§ **Task brief**: Repeat everything from the line containing "Image resolution: width=1024" down to the end of the lines below, keeping both ends.

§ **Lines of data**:
________________________
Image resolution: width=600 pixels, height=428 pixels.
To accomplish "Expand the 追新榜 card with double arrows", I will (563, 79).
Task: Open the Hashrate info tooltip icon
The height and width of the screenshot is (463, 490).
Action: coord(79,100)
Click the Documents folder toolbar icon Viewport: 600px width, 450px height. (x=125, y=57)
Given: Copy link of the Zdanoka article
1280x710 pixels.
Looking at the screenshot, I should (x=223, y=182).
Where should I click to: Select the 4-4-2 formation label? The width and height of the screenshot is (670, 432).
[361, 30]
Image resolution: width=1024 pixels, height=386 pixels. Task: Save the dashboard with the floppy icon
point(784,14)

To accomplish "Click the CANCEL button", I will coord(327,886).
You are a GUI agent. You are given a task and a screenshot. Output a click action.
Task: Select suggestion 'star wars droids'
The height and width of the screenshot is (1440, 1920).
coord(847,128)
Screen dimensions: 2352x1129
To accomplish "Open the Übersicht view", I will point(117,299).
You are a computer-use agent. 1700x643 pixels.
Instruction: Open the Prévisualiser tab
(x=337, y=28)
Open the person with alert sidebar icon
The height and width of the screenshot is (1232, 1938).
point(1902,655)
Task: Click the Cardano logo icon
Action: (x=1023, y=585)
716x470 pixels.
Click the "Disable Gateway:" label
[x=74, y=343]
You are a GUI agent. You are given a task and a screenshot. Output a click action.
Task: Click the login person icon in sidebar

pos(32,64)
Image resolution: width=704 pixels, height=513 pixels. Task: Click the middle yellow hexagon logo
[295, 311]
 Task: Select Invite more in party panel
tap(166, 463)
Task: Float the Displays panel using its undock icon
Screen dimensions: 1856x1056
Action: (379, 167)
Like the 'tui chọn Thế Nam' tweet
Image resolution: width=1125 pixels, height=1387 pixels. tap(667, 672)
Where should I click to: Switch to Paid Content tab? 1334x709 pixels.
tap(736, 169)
________________________
§ **Answer to the task**:
Image resolution: width=1024 pixels, height=386 pixels. Task: Save the dashboard with the floppy icon
point(784,14)

To accomplish "Click the CANCEL button", I will coord(327,886).
You are a GUI agent. You are given a task and a screenshot. Output a click action.
Task: Select suggestion 'star wars droids'
The height and width of the screenshot is (1440, 1920).
coord(847,128)
Screen dimensions: 2352x1129
To accomplish "Open the Übersicht view", I will point(117,299).
You are a computer-use agent. 1700x643 pixels.
Instruction: Open the Prévisualiser tab
(x=337, y=28)
Open the person with alert sidebar icon
The height and width of the screenshot is (1232, 1938).
point(1902,655)
Task: Click the Cardano logo icon
Action: (x=1023, y=585)
716x470 pixels.
Click the "Disable Gateway:" label
[x=74, y=343]
You are a GUI agent. You are given a task and a screenshot. Output a click action.
Task: Click the login person icon in sidebar

pos(32,64)
Image resolution: width=704 pixels, height=513 pixels. Task: Click the middle yellow hexagon logo
[295, 311]
 Task: Select Invite more in party panel
tap(166, 463)
Task: Float the Displays panel using its undock icon
Screen dimensions: 1856x1056
Action: (379, 167)
Like the 'tui chọn Thế Nam' tweet
Image resolution: width=1125 pixels, height=1387 pixels. tap(667, 672)
Where should I click to: Switch to Paid Content tab? 1334x709 pixels.
tap(736, 169)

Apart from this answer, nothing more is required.